TIS’s pitch to SEPTA is that they will install PSDs on SEPTA’s platforms gratis, in exchange for the right to sell advertising on the doors to recoup their investment.  If this is true, even in broad outlines, then SEPTA should be looking to sign on the dotted line as fast as it can find a pen.  Because if subway frequencies are uncoupled from labor costs, then SEPTA can run trains as frequently as the signal system permits, throughout the service day.  Other writers, including Jarrett Walker and Emily Washington, have delved into the link between driverless operation, high frequency (especially high off-peak frequency), and higher ridership, but suffice it to say that having a train that shows up every 5 minutes or less is pretty much the ideal scenario for transit.  And if TIS weren’t offering to foot the bill, and there weren’t a slew of other things SEPTA needed to take care of before they break (trolleys, trains, bridges and viaducts, substations), I’d rank PSD installation as a strong candidate for #1 Capital Budget Priority.
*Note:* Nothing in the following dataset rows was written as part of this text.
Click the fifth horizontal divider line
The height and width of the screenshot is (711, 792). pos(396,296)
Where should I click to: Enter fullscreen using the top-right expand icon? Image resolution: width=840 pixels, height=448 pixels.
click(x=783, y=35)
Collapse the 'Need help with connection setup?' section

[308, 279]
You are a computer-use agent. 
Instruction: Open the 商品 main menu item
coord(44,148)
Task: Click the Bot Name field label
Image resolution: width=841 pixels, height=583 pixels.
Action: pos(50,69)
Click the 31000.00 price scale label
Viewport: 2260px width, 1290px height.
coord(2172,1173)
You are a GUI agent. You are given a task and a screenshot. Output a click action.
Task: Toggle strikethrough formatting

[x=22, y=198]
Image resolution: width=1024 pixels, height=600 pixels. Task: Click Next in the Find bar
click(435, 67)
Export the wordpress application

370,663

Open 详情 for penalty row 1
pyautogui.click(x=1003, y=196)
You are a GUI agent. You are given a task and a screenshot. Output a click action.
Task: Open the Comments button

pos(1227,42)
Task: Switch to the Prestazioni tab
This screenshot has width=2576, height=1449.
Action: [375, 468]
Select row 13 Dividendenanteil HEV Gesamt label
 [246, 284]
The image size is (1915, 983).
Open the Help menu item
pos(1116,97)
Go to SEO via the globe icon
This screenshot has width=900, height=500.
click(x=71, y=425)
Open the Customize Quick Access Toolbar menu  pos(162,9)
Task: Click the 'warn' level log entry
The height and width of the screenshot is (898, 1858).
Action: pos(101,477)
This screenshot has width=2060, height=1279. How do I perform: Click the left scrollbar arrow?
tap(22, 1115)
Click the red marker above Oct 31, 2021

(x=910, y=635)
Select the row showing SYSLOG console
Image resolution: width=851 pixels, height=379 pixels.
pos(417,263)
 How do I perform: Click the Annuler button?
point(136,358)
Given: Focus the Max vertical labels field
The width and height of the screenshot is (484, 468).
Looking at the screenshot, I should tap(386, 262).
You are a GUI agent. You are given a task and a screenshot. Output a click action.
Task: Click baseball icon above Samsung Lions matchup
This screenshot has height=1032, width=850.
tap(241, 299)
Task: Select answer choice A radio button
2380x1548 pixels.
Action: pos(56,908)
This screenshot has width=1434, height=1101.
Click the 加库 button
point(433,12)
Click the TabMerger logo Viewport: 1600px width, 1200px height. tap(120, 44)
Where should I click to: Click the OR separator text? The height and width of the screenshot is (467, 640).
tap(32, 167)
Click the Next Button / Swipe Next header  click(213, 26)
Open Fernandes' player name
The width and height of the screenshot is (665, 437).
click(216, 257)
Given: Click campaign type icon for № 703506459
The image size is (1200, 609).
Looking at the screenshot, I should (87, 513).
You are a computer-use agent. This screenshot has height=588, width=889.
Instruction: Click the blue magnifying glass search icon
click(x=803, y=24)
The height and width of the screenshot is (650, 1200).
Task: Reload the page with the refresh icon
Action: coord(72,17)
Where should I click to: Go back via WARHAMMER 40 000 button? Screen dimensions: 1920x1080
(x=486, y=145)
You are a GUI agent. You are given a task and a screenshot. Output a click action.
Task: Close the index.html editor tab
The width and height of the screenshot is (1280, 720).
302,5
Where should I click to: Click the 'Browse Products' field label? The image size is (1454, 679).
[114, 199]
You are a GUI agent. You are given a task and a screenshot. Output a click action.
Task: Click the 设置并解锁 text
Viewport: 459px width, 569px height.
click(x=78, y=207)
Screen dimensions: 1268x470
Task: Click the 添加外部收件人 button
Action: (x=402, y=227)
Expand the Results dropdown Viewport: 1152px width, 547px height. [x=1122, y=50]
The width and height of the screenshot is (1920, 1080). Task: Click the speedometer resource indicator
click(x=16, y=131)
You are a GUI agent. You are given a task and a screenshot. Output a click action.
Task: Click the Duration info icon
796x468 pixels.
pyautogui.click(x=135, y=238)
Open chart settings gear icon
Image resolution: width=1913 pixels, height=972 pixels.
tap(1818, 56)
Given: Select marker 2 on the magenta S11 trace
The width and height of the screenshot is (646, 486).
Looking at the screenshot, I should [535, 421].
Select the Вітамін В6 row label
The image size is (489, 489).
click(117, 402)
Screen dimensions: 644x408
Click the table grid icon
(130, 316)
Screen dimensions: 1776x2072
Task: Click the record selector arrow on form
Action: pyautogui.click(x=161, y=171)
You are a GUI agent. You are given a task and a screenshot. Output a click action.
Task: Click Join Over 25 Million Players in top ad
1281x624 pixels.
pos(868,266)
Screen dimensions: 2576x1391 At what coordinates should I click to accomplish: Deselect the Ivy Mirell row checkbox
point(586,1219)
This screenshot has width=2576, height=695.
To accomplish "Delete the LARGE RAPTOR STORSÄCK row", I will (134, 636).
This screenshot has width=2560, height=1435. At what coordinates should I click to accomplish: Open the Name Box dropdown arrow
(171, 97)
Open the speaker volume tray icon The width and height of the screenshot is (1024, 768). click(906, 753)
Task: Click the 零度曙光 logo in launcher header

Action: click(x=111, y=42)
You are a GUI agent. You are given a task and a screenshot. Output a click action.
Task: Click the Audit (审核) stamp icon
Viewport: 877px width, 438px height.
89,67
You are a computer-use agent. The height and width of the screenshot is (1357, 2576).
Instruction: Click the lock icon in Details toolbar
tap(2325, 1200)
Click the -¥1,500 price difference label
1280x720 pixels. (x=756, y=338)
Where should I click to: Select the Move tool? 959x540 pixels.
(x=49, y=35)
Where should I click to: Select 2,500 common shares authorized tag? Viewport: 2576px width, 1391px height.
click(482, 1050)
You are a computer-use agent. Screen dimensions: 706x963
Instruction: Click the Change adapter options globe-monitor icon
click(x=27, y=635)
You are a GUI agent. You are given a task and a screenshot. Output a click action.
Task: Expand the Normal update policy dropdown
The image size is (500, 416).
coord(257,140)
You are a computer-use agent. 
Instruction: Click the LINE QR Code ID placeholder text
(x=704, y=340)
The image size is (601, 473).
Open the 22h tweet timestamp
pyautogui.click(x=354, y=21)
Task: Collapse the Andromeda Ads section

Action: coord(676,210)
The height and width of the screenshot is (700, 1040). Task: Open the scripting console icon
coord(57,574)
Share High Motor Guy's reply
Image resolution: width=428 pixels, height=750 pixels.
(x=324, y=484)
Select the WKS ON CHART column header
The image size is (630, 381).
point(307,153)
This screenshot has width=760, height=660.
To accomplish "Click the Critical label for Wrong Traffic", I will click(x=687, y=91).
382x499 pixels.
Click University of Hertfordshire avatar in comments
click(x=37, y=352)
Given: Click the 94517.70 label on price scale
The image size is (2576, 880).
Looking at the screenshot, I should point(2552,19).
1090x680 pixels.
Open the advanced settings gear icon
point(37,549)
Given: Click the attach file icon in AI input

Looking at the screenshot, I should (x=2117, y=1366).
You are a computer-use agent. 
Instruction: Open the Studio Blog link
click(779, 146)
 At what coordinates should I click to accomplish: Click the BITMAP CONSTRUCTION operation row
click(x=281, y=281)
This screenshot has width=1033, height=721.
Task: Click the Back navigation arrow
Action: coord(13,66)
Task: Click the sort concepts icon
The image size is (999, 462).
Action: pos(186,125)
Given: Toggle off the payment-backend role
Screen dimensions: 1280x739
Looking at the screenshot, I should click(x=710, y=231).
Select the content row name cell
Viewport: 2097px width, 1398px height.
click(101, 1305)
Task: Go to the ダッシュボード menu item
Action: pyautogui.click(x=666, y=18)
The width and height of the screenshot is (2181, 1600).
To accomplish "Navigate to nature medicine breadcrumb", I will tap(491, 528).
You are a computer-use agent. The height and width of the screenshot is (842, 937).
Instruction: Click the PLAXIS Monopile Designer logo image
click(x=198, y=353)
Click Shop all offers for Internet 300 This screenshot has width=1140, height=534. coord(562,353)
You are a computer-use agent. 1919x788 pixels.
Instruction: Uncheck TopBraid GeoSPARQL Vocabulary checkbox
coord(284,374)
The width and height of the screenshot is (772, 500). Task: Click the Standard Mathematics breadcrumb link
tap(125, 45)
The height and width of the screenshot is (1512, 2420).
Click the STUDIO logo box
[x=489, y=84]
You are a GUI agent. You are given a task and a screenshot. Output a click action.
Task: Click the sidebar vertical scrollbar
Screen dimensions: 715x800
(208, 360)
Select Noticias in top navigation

The devil, of course, will be in the details.  The signal systems on the Subway and El might need upgrades to be compatible with automated operation, as might the control systems on board the M-4 and B-IV fleets.  There is also the slim chance that the system turns out to be buggy or just a lemon, like the CBTC system installed by AdTranz in the Subway-Surface tunnel years ago.  If that happens, which is unlikely, but possible, SEPTA would need an exit clause to tear out or replace the PSDs, without getting sued for TIS’s expected revenue from future advertisements.  Speaking of advertisements, some people will hate them, but they’re for a good cause, and are hardly as disruptive as renaming an entire station.

TWU 234 will also be a stumbling block, insofar as they can be expected to object to anything that is potentially the first step to automating any of their members out of a job.  However, automation, even driverless operation in daily service, does not mean the elimination of all train driver positions.  For example: trips in, out, and within train yards are typically always handled by humans.  Also, TWU leadership might want to talk to veteran operators among their rank-and-file about the psychological toll of being at the controls of a train involved in a passenger fatality incident.  Mostly, it will be worth whatever fight SEPTA and its riders have to wage with the TWU, to get to driverless operation. I hope it won’t require much of a fight, but if it should even precipitate a strike, so be it.  PSDs are the best improvement SEPTA can make for itself, its workers, and (most importantly), the public it serves.